If it is the pot rather than the room, it is a repotting job, not a goodbye — see the quince 'leskovac' repotting guide. If you want more of this plant instead of a bigger one, the quince 'leskovac' propagation guide turns prunings into new plants.

Quince 'Leskovac' size — frequently asked questions

How big does quince 'leskovac' get?

Quince 'Leskovac' reaches typically 3 to 5 m tall and wide, a broad, low-domed small tree when grown indoors, and far larger where it grows unrestricted (can be kept compact by pruning and suits smaller gardens.). It gains real height on a trunk or main stem, adding a tier of leaves a year and eventually reaching for the ceiling — this is a plant you grow up, not out.

Is quince 'leskovac' slow or fast growing?

Quince 'Leskovac' is a fast grower. Expect two to four years from a young plant to a room-filling specimen in good light. Quince 'Leskovac' is a tree at heart. Indoors a pot and your ceiling keep it to typically 3 to 5 m tall and wide, a broad, low-domed small tree, but in the ground it is a different scale of plant entirely (can be kept compact by pruning and suits smaller gardens.).

How long does quince 'leskovac' take to reach full size?

Roughly two to four years from a young plant to a room-filling specimen in good light. Light, pot size and feeding move that timeline more than anything else.

How do I keep quince 'leskovac' smaller?

The decisive tool is the secateurs: quince 'leskovac' can be topped (cut the main growing tip) to cap its height and force a bushier, shorter shape. Keeping it deliberately pot-bound in a snug container slows the whole plant and limits ultimate size.

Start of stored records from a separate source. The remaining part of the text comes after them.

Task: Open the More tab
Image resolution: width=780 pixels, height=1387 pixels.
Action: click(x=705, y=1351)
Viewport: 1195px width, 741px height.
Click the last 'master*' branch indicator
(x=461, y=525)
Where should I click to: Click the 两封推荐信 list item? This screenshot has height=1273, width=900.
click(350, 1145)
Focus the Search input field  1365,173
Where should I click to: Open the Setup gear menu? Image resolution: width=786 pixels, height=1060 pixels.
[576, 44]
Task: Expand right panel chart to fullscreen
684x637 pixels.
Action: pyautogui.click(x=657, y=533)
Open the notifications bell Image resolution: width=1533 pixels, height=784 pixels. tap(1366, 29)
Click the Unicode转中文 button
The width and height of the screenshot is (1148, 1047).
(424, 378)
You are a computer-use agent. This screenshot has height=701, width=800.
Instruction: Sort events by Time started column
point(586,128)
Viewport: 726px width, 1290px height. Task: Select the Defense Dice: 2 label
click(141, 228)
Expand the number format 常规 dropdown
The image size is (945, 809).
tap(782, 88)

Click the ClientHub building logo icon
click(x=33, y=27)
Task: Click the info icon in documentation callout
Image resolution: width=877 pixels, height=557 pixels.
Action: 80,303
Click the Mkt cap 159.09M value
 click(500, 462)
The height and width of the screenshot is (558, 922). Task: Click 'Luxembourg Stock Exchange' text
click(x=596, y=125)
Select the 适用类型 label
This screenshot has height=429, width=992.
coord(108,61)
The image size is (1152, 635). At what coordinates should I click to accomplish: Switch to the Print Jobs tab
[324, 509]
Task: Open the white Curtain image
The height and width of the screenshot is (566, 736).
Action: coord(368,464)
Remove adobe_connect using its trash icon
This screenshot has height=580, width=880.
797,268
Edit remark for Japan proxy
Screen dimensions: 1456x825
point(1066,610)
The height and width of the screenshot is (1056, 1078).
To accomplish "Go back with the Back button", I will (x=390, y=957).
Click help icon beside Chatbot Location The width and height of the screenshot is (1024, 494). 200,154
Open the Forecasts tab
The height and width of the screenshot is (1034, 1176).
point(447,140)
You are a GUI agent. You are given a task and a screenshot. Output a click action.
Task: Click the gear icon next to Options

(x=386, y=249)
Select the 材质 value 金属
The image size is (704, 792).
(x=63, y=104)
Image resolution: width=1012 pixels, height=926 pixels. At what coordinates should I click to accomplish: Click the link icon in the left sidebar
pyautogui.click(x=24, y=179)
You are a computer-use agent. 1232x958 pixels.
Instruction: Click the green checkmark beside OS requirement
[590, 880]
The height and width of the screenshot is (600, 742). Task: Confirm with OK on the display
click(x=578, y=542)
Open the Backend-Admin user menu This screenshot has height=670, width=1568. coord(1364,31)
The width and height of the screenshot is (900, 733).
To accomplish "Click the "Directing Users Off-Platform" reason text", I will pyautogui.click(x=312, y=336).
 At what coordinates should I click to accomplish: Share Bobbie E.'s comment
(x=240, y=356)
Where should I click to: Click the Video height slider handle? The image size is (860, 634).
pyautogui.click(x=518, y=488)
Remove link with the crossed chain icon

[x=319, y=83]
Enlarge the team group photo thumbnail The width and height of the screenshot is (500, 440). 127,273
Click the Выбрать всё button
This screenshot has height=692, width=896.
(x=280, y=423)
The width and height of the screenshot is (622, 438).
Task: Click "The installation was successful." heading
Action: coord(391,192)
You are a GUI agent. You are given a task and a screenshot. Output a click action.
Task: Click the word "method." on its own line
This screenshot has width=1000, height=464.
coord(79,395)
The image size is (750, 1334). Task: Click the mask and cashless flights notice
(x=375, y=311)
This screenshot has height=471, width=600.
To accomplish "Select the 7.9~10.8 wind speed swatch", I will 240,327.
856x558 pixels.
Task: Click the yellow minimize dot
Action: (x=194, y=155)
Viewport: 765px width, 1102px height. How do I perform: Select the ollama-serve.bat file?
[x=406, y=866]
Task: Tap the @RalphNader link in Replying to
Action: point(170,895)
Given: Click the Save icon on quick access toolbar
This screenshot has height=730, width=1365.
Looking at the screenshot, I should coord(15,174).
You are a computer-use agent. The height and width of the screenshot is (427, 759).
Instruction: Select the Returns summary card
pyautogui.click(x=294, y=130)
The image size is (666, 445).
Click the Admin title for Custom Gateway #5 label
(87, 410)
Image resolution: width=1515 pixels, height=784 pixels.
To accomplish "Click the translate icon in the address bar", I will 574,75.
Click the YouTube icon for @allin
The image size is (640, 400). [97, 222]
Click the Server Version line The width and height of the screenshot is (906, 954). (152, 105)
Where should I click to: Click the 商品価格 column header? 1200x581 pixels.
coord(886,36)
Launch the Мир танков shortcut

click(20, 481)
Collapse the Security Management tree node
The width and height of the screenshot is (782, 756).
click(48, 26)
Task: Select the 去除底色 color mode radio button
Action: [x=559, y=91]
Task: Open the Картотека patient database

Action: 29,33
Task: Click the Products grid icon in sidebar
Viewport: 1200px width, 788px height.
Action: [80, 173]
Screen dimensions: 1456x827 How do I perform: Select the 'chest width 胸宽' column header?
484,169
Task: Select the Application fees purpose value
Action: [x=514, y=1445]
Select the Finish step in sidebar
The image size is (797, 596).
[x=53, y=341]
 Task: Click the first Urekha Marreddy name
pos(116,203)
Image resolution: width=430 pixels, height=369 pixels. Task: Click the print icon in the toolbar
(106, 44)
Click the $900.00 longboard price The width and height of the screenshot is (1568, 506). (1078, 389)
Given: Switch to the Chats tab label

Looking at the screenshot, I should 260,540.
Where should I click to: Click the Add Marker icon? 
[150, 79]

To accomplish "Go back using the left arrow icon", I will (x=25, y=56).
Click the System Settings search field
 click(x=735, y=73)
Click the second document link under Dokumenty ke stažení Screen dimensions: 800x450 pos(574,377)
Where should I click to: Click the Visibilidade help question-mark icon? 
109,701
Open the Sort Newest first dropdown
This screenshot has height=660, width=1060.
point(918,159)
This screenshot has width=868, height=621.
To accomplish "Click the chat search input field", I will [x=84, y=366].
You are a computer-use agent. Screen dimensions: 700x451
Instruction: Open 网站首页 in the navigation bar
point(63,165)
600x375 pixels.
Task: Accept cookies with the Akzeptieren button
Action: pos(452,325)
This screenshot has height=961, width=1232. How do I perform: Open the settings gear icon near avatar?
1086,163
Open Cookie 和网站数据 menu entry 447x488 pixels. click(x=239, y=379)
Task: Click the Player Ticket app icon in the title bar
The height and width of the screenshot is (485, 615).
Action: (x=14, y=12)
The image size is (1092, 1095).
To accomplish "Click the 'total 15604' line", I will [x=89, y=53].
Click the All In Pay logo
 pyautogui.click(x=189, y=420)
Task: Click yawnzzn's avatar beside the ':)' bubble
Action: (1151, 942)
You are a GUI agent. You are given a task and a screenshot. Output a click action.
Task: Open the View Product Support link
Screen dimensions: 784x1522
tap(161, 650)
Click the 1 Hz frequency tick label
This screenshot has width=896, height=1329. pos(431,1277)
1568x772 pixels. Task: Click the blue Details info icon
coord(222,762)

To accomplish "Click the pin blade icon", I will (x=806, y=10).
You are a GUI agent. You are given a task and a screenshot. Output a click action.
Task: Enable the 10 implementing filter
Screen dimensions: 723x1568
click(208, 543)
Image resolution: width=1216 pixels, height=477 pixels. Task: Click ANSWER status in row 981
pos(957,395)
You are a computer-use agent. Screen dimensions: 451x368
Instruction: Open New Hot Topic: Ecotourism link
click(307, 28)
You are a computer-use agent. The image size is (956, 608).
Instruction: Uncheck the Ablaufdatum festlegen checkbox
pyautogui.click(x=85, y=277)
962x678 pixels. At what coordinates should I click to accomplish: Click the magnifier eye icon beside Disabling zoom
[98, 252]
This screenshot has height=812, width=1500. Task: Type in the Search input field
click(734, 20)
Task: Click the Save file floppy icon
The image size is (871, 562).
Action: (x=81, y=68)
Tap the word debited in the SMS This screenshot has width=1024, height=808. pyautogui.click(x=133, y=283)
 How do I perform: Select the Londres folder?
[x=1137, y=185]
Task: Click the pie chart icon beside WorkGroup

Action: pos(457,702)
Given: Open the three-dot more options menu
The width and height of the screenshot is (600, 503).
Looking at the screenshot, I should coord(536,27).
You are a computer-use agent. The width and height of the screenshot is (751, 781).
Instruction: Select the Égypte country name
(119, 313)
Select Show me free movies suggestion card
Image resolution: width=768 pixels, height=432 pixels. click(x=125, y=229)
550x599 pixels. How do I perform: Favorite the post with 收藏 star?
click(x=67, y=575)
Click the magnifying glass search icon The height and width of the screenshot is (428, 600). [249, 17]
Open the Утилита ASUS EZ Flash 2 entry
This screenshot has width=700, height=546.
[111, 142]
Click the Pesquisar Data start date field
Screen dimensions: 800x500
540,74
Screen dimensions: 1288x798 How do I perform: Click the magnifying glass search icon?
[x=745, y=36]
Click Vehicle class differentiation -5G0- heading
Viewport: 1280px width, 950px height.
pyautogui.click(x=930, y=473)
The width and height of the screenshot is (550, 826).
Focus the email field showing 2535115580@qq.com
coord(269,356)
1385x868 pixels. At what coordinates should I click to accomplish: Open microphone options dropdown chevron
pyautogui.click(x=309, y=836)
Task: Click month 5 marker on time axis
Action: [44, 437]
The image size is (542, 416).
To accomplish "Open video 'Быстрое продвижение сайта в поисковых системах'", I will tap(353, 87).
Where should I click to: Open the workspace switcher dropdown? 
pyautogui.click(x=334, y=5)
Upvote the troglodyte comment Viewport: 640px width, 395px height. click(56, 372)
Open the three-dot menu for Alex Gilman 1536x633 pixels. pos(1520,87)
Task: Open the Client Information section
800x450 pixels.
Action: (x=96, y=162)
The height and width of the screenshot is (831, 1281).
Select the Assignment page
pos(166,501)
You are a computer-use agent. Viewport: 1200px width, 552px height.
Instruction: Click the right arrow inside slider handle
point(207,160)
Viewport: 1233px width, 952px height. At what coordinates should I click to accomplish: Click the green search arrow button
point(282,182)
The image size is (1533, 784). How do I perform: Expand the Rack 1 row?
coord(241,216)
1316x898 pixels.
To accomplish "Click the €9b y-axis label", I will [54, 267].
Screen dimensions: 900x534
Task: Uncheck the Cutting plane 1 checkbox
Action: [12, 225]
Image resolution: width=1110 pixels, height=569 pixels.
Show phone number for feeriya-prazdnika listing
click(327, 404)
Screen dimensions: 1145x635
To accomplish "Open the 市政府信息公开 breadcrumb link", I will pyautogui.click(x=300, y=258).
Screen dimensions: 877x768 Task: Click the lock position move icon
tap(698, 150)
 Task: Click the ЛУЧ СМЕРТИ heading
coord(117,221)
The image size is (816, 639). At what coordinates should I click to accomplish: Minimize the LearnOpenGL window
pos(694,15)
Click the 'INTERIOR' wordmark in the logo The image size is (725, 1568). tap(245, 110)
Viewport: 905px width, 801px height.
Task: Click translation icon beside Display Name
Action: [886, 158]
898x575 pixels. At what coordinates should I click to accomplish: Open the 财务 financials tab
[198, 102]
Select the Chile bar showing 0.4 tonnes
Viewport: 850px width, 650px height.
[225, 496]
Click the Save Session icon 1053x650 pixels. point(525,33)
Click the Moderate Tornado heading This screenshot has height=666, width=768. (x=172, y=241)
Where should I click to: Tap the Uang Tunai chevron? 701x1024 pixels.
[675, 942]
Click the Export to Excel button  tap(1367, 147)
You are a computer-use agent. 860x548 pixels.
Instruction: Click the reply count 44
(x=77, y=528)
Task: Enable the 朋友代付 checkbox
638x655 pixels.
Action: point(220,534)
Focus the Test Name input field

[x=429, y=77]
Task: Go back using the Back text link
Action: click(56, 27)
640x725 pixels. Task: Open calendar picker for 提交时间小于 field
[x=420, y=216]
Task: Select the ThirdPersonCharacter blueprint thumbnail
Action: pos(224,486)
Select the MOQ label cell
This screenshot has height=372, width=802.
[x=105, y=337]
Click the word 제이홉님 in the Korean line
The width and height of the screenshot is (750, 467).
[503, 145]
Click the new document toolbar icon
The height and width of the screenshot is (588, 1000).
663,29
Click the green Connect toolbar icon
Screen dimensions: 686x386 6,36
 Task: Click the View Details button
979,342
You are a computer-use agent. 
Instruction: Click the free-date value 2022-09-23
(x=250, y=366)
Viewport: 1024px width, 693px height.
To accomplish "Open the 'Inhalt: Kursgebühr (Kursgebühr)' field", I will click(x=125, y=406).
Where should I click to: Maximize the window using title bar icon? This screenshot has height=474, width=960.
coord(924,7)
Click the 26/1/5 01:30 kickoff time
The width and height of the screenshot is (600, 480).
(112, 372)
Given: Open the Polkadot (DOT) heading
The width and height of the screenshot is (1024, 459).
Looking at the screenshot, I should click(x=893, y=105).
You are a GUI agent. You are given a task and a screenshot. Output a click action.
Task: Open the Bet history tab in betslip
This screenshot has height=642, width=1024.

Prune in spring so it heals fast; remove the tallest leader back to a node to reset the height. Expect to top or hard-prune it every year or two — left alone it heads for the ceiling.

How can I make quince 'leskovac' grow bigger or faster?

It already wants the bright light it needs; warmth, a yearly pot-up and spring-summer feed are the accelerators. Pot up a size every year or two while young; restricted roots are the main thing holding height back. Feed regularly through the growing season and keep it warm — height comes from sustained good conditions.